Updated: Mar 25, 2021

There is an undirected graph with n nodes, where each node is numbered between 0 and n - 1. You are given a 2D array graph, where graph[u] is an array of nodes that node u is adjacent to. More formally, for each v in graph[u], there is an undirected edge between node u and node v. The graph has the following properties:

  • There are no self-edges (graph[u] does not contain u).

  • There are no parallel edges (graph[u] does not contain duplicate values).

  • If v is in graph[u], then u is in graph[v] (the graph is undirected).

  • The graph may not be connected, meaning there may be two nodes u and v such that there is no path between them.
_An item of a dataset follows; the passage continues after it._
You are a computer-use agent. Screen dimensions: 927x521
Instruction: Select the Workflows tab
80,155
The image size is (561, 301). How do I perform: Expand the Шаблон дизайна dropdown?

A graph is bipartite if the nodes can be partitioned into two independent sets A and B such that every edge in the graph connects a node in set A and a node in set B.
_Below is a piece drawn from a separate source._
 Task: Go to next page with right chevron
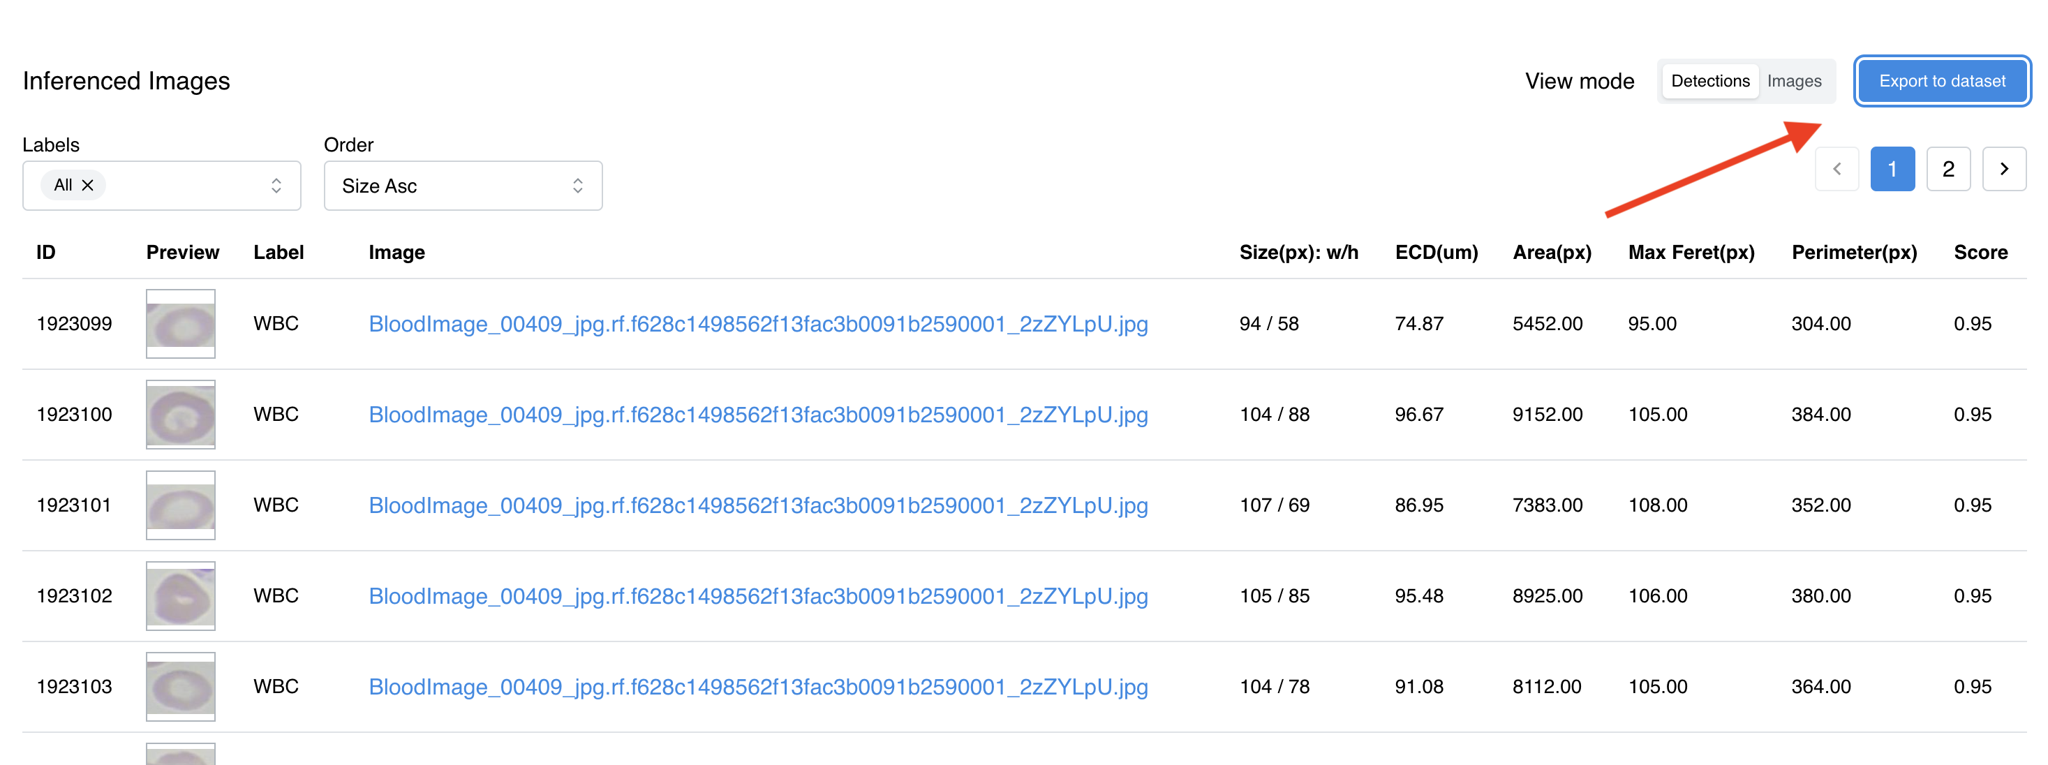click(2003, 169)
Return true if and only if it is bipartite.


Example 1:

Input: graph = [[1,2,3],[0,2],[0,1,3],[0,2]]
Output: false
Explanation: There is no way to partition the nodes into two independent sets such that every edge connects a node in one and a node in the other.

Example 2:

Input: graph = [[1,3],[0,2],[1,3],[0,2]]
Output: true
Explanation: We can partition the nodes into two sets: {0, 2} and {1, 3}.

Constraints:

  • graph.length == n

  • 1 <= n <= 100

  • 0 <= graph[u].length < n

  • 0 <= graph[u][i] <= n - 1

  • graph[u] does not contain u.

  • All the values of graph[u] are unique.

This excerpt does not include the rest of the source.